Of course, to proper categorization requires data collection, and that's where you're hung up. It doesn't matter whether a given board is scrapped or reworked (per se); what matters is what it costs. How do you know whether to scrap a board or rework it? If rework is caused by a bad component, what's the cost of screening components compared to the cost of rework? You've been asked to find out where the money's going, even if the task wasn't communicated in those terms. You already know that some things are scrapped and some are reworked. Before you can do anything that has a salubrious effect on the observed phenomena, you have to know the costs, otherwise you'll wind up fixing things that don't need to be fixed.
 

Bev D

Heretical Statistician
Staff member
Super Moderator
#9
Re: Scrap Vs. Rework Classification

Jim has good advice.

let me take a stab: ask yourself if the knowedge of which is bigger (scrap or rework) is actionable? How does knowing that help you fix it?

The person tasked with fixing it is first going to ask: what is causing the scrap/rework? then you're right back to the exact failure mode that resutled in either the scrap or the rework...

always ask - how will this information be helpful and what will do with it, before decidign on your metric.

In my organization, we track by failure mode. we do track by occurence and total cost of fixing the failure (any scrap, rework and retest time, and any additional consumable costs) as ways of prioritizing what failures we go after first and monitoring progress.
 
A

ACIQualityGuy

#10
Re: Scrap vs. Rework Classification - Scraping the resistor or reworking the PCB boar

Fist off, thanks to everyone who has responded, especially so quickly!

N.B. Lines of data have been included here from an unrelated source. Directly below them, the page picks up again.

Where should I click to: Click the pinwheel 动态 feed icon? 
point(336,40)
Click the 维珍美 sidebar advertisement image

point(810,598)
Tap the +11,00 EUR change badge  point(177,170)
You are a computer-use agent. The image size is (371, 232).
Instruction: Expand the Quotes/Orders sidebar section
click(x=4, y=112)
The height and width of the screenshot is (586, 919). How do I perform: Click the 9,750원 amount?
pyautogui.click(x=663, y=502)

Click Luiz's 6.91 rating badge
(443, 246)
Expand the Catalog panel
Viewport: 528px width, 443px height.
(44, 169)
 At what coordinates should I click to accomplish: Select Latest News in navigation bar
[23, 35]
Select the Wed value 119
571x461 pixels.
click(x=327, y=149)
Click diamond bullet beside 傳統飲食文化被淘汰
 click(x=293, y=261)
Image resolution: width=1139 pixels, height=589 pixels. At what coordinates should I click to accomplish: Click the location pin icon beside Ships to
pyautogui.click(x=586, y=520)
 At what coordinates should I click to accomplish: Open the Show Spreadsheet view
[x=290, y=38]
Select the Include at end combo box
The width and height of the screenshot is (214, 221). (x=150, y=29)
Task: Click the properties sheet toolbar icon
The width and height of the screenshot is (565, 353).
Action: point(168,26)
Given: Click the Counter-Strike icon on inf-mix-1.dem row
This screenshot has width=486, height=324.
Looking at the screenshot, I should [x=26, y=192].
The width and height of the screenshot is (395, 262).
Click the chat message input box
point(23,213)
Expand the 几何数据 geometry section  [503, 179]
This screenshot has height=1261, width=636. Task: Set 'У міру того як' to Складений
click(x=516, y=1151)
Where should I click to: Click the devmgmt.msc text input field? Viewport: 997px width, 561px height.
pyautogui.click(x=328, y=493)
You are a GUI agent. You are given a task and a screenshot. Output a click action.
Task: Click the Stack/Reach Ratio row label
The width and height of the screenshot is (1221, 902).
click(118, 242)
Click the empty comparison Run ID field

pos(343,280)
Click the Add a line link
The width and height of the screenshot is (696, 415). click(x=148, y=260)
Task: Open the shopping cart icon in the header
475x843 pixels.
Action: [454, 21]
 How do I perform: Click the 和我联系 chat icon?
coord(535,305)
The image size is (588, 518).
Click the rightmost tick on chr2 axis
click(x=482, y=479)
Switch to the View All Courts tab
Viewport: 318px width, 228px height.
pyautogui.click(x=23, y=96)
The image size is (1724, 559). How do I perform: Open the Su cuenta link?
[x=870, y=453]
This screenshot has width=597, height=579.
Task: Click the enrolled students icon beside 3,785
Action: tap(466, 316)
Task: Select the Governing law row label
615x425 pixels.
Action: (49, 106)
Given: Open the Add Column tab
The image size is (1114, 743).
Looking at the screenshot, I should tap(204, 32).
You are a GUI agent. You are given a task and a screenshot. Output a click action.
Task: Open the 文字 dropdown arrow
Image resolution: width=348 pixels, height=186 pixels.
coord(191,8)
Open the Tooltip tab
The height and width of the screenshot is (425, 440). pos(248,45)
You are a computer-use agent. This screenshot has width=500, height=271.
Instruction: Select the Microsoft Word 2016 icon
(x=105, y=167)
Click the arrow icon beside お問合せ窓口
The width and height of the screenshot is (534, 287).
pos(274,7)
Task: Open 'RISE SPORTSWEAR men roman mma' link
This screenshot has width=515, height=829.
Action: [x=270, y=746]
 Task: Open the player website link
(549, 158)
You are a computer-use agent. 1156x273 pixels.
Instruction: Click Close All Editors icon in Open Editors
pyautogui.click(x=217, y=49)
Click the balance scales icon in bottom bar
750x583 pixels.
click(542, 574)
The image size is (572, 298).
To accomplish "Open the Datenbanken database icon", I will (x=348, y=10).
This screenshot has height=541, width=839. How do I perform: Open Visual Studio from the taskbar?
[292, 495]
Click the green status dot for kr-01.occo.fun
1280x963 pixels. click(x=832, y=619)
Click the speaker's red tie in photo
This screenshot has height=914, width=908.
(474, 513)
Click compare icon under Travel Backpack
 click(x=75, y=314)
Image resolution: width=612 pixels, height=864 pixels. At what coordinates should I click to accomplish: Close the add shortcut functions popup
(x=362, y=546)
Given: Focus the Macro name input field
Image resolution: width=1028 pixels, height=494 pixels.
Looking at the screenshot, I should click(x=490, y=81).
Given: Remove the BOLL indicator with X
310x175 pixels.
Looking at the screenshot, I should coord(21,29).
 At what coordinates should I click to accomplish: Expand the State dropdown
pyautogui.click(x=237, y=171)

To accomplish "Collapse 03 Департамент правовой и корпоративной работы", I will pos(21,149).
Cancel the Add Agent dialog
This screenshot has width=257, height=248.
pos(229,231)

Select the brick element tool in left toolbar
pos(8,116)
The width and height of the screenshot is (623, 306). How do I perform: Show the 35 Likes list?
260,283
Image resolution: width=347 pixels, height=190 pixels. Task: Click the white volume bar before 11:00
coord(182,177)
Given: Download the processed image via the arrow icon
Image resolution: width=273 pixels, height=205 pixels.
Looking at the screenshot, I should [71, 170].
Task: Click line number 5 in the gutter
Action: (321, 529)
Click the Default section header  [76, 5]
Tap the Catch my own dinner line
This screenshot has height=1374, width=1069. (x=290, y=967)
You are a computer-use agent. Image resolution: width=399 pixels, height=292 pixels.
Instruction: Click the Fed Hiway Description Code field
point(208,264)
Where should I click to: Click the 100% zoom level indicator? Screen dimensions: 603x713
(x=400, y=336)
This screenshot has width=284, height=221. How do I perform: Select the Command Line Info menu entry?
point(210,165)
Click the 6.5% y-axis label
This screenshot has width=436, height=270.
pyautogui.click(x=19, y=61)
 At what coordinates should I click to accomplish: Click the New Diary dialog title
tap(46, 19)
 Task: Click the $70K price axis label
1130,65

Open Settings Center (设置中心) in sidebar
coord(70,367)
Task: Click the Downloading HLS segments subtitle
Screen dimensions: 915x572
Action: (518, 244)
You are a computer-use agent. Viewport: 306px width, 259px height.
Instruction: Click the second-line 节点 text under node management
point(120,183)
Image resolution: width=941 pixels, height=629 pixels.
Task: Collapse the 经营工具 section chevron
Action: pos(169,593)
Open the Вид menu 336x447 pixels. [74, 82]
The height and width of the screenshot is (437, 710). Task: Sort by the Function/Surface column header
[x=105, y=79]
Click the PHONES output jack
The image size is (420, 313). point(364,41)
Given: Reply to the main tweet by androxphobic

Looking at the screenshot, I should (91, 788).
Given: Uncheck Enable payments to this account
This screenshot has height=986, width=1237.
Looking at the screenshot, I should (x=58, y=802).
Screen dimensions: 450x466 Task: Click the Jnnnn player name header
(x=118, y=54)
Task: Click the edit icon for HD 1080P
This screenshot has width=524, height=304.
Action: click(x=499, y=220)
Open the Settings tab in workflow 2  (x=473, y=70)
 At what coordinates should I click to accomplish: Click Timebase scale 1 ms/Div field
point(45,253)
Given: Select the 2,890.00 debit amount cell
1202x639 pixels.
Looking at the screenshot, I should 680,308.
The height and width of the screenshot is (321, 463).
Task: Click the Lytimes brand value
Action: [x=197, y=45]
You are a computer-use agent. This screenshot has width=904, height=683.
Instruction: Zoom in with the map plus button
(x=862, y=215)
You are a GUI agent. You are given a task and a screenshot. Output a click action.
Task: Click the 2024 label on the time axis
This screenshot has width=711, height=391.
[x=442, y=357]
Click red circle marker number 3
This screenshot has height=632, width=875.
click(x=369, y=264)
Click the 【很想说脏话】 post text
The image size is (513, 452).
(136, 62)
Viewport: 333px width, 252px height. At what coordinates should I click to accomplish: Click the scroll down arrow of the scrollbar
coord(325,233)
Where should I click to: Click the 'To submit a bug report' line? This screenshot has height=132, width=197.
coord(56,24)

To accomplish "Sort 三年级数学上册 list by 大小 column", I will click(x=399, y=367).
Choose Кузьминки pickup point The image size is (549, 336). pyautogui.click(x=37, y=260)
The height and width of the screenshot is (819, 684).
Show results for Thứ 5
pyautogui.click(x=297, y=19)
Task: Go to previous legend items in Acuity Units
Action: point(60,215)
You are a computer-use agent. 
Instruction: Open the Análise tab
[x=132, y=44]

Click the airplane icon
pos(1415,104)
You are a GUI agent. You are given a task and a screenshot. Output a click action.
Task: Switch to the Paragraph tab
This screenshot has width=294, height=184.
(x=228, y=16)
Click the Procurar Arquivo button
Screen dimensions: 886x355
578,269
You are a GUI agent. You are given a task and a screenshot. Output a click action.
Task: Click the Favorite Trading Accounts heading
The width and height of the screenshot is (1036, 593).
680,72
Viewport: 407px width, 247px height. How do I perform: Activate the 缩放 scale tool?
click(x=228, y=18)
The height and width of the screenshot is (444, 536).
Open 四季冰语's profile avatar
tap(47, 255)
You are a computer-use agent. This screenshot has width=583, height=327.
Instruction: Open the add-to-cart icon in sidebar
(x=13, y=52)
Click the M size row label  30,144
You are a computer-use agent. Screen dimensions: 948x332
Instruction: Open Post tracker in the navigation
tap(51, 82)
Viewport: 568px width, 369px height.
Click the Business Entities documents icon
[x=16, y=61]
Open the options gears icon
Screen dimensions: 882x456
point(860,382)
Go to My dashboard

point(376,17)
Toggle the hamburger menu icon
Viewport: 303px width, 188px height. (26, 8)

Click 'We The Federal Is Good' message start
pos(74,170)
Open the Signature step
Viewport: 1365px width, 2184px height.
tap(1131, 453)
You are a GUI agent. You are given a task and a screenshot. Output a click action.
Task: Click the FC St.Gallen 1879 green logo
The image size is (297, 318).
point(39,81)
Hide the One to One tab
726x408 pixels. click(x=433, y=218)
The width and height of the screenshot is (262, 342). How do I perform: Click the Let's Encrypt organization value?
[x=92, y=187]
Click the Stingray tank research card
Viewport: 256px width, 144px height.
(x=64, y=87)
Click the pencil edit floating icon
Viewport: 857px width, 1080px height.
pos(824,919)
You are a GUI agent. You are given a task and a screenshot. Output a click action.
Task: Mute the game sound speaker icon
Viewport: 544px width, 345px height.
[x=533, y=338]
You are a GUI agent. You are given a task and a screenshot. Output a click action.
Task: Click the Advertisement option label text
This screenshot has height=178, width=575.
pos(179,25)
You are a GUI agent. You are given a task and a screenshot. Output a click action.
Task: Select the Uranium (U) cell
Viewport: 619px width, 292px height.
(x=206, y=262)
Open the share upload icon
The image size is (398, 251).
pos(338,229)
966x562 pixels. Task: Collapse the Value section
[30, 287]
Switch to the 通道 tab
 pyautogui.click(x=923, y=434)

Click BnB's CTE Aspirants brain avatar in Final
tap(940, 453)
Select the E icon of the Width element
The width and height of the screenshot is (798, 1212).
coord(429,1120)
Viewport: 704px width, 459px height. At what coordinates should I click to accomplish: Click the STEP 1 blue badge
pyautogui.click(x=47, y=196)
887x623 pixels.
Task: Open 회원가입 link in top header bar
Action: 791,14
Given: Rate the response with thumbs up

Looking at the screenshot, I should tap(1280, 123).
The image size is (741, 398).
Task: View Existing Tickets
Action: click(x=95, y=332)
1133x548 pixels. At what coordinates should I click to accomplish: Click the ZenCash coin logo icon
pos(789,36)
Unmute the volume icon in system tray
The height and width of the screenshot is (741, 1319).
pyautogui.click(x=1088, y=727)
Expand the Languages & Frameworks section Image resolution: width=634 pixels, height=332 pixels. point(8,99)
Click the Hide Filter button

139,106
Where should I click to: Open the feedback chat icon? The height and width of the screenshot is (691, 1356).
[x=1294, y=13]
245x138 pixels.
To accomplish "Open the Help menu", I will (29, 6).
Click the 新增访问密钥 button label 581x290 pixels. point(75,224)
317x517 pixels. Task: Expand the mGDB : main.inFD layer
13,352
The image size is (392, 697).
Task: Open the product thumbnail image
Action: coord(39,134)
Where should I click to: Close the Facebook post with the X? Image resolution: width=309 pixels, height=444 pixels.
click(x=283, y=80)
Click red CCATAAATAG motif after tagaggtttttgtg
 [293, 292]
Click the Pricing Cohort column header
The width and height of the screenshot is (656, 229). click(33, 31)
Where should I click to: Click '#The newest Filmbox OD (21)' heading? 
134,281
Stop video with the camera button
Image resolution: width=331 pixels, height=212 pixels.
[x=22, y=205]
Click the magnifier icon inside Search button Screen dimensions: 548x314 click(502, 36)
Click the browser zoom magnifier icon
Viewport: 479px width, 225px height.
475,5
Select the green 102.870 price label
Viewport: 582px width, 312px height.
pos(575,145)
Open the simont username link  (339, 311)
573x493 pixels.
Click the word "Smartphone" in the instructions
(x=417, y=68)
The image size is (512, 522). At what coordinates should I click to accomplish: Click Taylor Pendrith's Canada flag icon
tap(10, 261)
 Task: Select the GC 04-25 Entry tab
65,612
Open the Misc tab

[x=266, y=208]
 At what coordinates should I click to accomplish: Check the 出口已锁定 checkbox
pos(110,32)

I think it's getting more and more clear that I was over-complicating things a bit by trying to separate scrap vs. rework. Instead, based on what everyone else has said here, I will focus on identifying a couple of key metrics:

  1. Specific failure modes/frequency of each
  2. Time spent/cost per failure mode
  3. Overall cost/time of "failed" items per department/Company wide
By being able to identify what the biggest issues are (via #2 in terms of cost/time) and being able to identify the specific failure mode associated with that cost (via # 1) and the extent to which each failure mode has an impact on the total (extended cost), I think I will have actionable information that will aloow me to focus on what's most important. I also think it's a good idea to establish a baseline per department/company wide to monitor our progress which is why I choose # 3...

As Jim basically stated, I could then take this information gathered vs. the cost to implement a solution to decide if the problem merits action.

Any other thoughts? Am I still spinning in circles or does this make some sense?